Another difficulty in the surgical treatment of desmoid tumors is the method of surgical intervention, which often results in large tissue defect. Mesh implants can be used to strengthen the anterior abdominal wall, but there is no consensus on methods of reconstruction [8]. In most cases, the on-lay technique with one or two layers of mesh implants can be performed. In this case, complications can occur in up to 42% of cases. The most common complications include postoperative wound infections, fistula formation, evisceration etc. [9]. Given the size of the mass, primary closure of the surgical wound without mesh implants is usually possible in about 10% of patients. In 85% of cases, strengthening of the abdominal wall is required to prevent postoperative hernia and evisceration [10, 11].

Systemic therapy can be used predominantly for desmoid tumors not localized within the abdominal wall, with a negative trend during active surveillance.

Radiotherapy can be used as a standalone treatment or in combination with surgical treatment if the surgical margin is positive or complete excision is not possible. Radiation load during radiotherapy should not exceed 56 Gy as higher dosages are associated with complications. The risk of recurrence with a positive surgical margin is significantly lower in the case of radiotherapy [2, 4, 6].

With the increase in the number of publications on conservative therapy in this category of patients, the role of systemic therapy has increased markedly in recent years (Table 1). It is used in case of rapid growth, when the operation is associated with damage to the vital anatomical structures or surgical treatment is not justified. At the same time, according to the accumulated experience and available clinical guidelines, the role of hormonal and anti-inflammatory therapy remains controversial. The role of chemotherapy should be assessed in terms of quality of life. It should be noted that currently the only method that has positive results is targeted therapy [4, 6].

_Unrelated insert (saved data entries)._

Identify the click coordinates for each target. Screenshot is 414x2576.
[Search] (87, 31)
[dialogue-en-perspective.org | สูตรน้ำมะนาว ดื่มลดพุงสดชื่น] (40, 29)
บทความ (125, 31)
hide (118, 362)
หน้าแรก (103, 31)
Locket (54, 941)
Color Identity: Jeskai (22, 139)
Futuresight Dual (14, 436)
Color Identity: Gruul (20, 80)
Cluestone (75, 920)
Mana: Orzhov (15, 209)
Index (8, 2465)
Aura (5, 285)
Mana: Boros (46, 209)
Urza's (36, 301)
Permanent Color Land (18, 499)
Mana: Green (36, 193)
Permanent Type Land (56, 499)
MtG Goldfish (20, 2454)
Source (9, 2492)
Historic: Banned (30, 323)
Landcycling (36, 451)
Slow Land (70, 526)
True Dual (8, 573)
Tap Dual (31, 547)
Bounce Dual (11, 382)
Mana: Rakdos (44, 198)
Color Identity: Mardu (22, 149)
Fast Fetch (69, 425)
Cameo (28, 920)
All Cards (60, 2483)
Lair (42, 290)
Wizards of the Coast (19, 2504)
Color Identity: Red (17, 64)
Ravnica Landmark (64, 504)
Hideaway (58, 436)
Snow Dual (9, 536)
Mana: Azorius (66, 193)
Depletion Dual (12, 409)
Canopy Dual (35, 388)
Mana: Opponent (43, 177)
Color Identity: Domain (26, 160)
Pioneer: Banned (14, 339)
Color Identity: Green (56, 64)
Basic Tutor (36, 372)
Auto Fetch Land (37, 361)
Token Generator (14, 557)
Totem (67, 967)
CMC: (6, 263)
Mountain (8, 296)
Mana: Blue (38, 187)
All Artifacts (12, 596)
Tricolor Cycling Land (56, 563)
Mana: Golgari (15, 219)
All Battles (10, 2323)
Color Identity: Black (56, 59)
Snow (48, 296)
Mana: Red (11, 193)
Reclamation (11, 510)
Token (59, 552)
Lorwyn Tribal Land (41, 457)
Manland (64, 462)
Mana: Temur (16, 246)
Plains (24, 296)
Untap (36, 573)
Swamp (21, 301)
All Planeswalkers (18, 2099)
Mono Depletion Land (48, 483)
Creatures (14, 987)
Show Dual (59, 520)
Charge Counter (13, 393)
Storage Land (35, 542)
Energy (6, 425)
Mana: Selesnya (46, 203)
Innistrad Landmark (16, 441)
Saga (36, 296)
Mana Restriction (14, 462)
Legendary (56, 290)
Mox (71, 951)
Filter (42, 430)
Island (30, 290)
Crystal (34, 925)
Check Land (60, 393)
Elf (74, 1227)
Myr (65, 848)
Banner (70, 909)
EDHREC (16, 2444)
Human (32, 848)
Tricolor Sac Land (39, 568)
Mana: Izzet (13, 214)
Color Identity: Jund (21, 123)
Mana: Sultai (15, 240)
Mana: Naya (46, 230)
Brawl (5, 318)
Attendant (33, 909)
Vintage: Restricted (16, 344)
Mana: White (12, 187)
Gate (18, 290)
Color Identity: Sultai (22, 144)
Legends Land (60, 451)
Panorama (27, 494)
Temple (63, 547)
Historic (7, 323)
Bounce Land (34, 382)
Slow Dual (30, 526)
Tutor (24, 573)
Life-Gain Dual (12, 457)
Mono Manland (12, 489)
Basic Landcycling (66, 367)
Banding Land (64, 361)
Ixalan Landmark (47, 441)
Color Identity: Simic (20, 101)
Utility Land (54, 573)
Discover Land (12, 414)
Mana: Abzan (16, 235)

Table 1: Conservative therapy for desmoid tumors.




Doxorubicin, dacarbazine

Vinca alkaloids, methotrexate, vinblastine, vinorelbine

Target therapy



Hormone therapy



Non-steroidal anti-inflammatory

Indomethacin, sulindac, meloxicam

In the presented clinical case, a number of features are observed. First of all, the patient was a male who had a rapid increase in the size of the mass, which was the reason for surgery. Given the size of the defect, in order to prevent evisceration and postoperative hernias, the abdominal wall was strengthened with a polypropylene implant. Taking into account the observation of the patient's condition in dynamics, such tactics can be justified in case of large masses with a high risk of invasion into the surrounding structures.


Desmoid tumors in males are rare tumors that require active monitoring, and in case of an increase or the appearance of symptoms require surgical intervention. The proposed treatment tactics in the scope of a wide excision of the formation followed by reconstruction with local tissues and a polypropylene implant is justified as it preserves oncological principles.